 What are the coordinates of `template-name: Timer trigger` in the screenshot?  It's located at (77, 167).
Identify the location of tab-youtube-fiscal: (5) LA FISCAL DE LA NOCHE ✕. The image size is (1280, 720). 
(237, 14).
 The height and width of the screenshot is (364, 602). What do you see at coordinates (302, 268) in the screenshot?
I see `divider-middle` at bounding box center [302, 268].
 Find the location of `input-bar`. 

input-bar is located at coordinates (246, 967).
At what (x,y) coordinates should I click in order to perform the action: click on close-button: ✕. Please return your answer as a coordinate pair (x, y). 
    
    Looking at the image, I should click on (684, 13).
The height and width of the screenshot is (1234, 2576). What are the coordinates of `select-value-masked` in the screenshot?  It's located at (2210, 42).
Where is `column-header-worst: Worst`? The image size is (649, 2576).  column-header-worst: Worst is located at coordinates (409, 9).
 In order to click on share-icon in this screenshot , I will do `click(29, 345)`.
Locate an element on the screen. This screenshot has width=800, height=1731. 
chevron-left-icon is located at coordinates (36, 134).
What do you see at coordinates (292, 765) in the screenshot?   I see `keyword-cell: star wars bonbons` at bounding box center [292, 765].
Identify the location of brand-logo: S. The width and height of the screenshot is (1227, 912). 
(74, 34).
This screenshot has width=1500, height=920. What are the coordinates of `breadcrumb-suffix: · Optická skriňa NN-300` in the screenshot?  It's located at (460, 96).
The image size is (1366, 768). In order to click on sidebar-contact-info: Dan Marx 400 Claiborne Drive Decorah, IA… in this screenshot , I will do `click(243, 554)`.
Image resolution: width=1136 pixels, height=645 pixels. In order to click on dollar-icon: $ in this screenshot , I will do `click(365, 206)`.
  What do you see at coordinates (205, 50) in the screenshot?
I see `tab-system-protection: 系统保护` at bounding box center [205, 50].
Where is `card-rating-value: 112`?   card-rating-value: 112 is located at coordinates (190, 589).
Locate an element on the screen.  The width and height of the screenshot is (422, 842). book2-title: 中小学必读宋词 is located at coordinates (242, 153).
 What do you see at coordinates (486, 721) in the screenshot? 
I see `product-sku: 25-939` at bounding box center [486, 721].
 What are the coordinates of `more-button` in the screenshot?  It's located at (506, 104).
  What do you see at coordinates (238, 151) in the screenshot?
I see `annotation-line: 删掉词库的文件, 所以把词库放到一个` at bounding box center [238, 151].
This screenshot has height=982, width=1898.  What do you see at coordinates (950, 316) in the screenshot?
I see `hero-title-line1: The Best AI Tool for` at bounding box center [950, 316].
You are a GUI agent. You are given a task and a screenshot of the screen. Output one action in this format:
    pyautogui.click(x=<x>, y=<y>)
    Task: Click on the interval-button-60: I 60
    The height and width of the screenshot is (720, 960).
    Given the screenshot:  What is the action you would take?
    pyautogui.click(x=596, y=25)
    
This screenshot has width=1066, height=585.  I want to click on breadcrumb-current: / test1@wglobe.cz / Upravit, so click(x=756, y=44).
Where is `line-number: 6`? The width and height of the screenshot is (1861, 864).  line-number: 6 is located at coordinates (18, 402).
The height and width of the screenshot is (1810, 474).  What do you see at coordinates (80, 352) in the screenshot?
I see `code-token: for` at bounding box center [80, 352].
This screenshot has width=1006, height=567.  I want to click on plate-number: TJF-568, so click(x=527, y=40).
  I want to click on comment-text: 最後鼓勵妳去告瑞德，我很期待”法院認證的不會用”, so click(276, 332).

• [Required work]:
Retype the records from the line with "This screenshot has height=982, width=1898." up to and including the line with "pyautogui.click(x=596, y=25)".

• [Response]:
This screenshot has height=982, width=1898.  What do you see at coordinates (950, 316) in the screenshot?
I see `hero-title-line1: The Best AI Tool for` at bounding box center [950, 316].
You are a GUI agent. You are given a task and a screenshot of the screen. Output one action in this format:
    pyautogui.click(x=<x>, y=<y>)
    Task: Click on the interval-button-60: I 60
    The height and width of the screenshot is (720, 960).
    Given the screenshot:  What is the action you would take?
    pyautogui.click(x=596, y=25)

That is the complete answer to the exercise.